Every building project starts with a foundation, and a home is no exception. Whether you’re framing out a new build, renovating an existing home or making repairs, using drywall for interior walls and ceilings is a must.

What Is Drywall?

Drywall, also known as plasterboard, wallboard, gypsum board and Sheetrock forms the walls and ceilings of many homes, which it is consists of gypsum wrapped with a paper facing. The panels are cut to size and designed to be fastened to wall studs or ceiling joists.


Drywall thicknesses range from 0.25 inch to 5/8 inch. Building codes may specify a thickness for a specific application, but here are some common uses.


And 0.25inch drywall isn't strong enough to provide good support alone, but you can install it over a surface that's already in place, such as for a repair. It's thin enough to bend so it works in arches or curved walls. Double it up to create a 0.5-inch-thick surface.


3/8-inch drywall was common in interior walls at one time but is no longer the standard. Like 0.25-inch panels, it can be used over existing panels for repair and in some curved applications but doesn't offer the strength of 0.5-inch panels.


0.5-inch drywall is the most versatile board and common thickness for the 16-inch on-center interior walls in most homes. It offers a good balance between strength and weight. 5/8-inch drywall is a heavier product that resists sagging in ceilings and in 24-inch on-center walls. The-added-thickness also improves soundproofing.

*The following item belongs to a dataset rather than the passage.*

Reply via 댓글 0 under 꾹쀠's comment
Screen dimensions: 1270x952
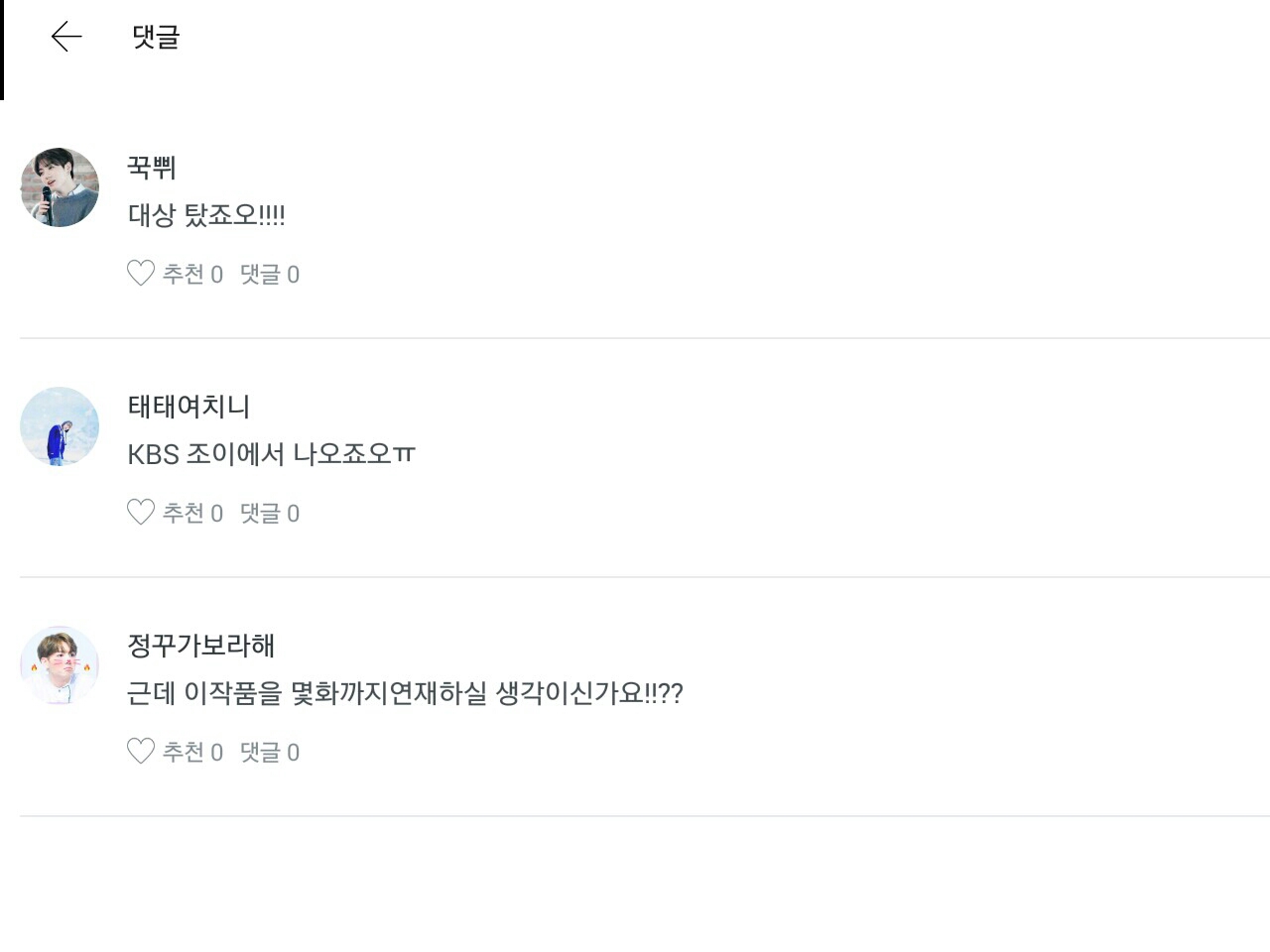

You’ll often find fire-rated drywall in 5/8-inch panels. Because of its excellent soundproofing qualities, 5/8-inch works well in bedrooms and living areas, however, it’s costlier than drywall that's 0.5-inch thick and smaller. The standard size for drywall panels is 4 feet wide by 8 feet long, and usually you won't find panels that are longer.

Some DIY drywall tools you need to have in your collection

The right DIY drywall tools can make the difference between an easy, successful drywall project and a frustrating, error-filled train-wreck. Knowing which tools to add to your collection and understanding how to use them properly are both components of becoming a better home improver.

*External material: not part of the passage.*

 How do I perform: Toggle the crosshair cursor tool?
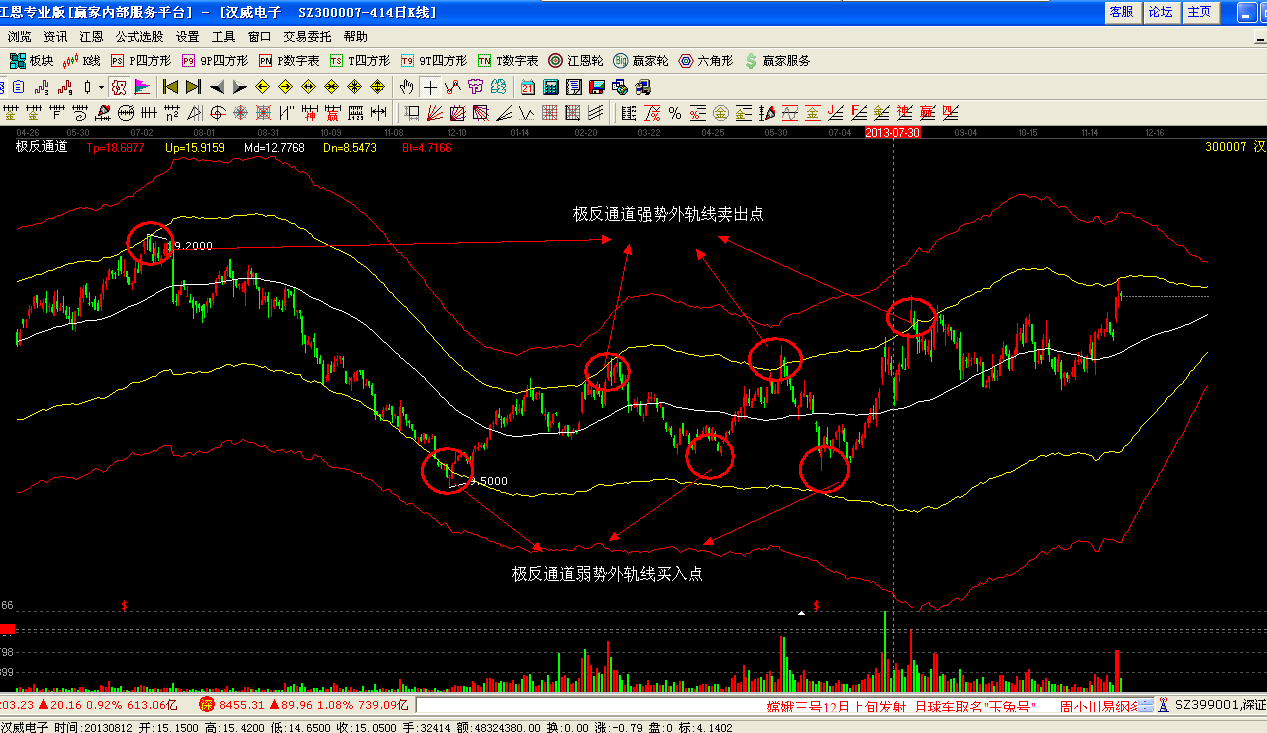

Here are some must-have DIY drywall tools that can help equip you for anything your next project throws at you.


1.Jab saw:

The jab saw noticed is essentially solely beneficial for slicing drywall and is consequently relatively specialised inside your series – however when you want it, you truly want it.


It is surely a serrated knife with a tip sharp ample to effortlessly penetrate drywall however no longer so sharp that it will reduce your finger when you practice mild pressure. The jab noticed is made for slicing holes in drywall and for cuts from six to eight inches in length.


2.Electric drywall saw:

This is certainly not possible to exchange the effectivity of an electric powered drywall saw. It’s capacity to without problems reduce via a sheet of drywall makes it priceless on large-scale projects. It may also now not constantly be needed, however when it is, its velocity and precision make an extremely good difference.

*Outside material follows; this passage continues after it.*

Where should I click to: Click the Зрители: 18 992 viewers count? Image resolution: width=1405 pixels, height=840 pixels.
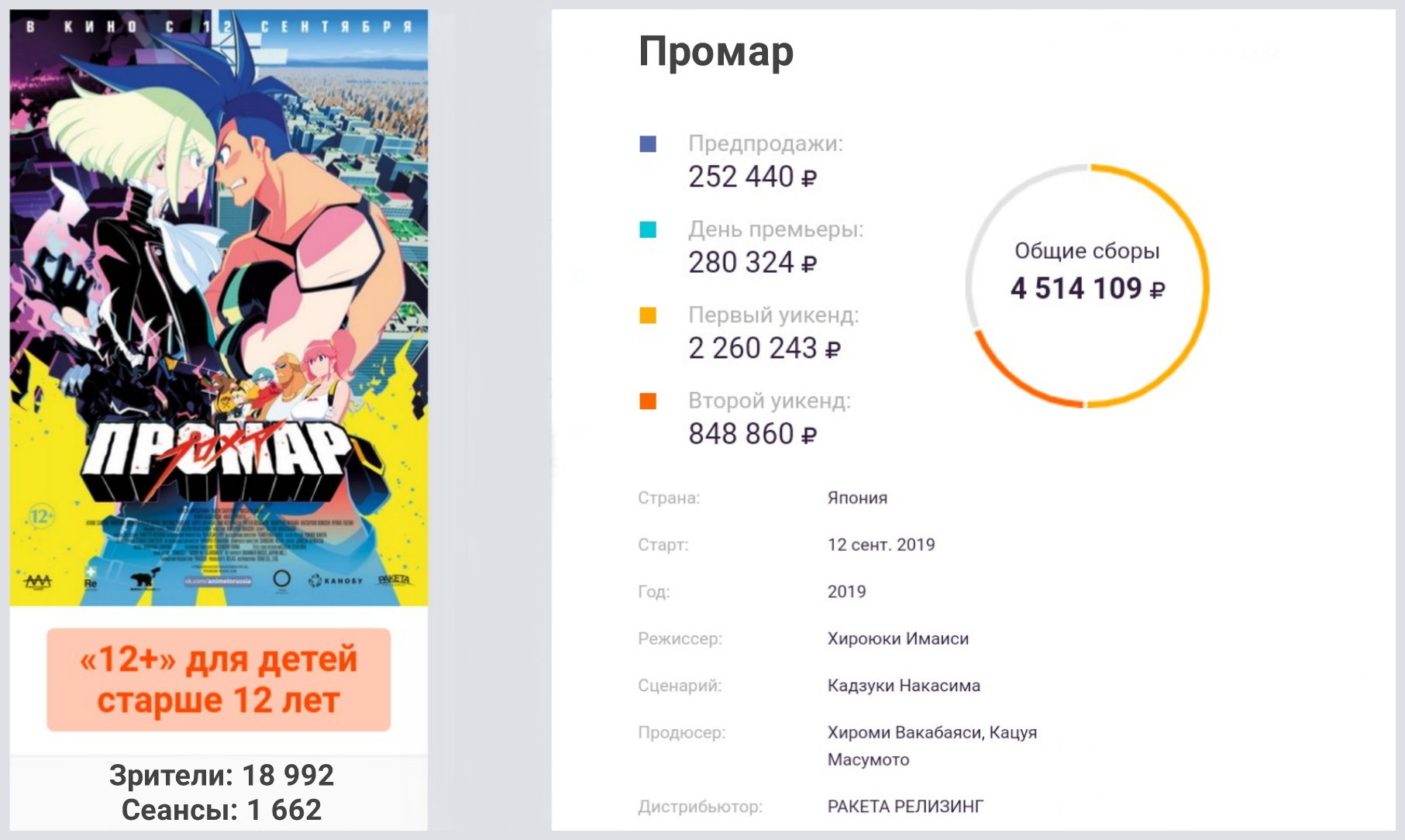[221, 775]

Some suppose a jab noticed can replacement for an electric powered drywall noticed on most occasions, however that’s genuinely no longer the case. When you want a fast, clean, effective cut, you want an electric powered drywall saw.


3.Drywall knives:

We all know that, drywall knives are a distinctly specialised item, so other sorts of putty knives sincerely won’t work as a replacement. These are as a substitute cheaper and consequently can be without difficulty changed when worn or damaged. The shorter 4- and 6-inch sizes are best for slopping mud into location and for taping, whilst the longer 12-inch measurement is used for feathering and ultimate coats.


4.Cordless drill:

Drywall used to be fixed nearly completely with a hammer and nail. Today, screw weapons supply tons larger effectivity and are in a position to mechanically load up the subsequent screw when the job is equipped for it.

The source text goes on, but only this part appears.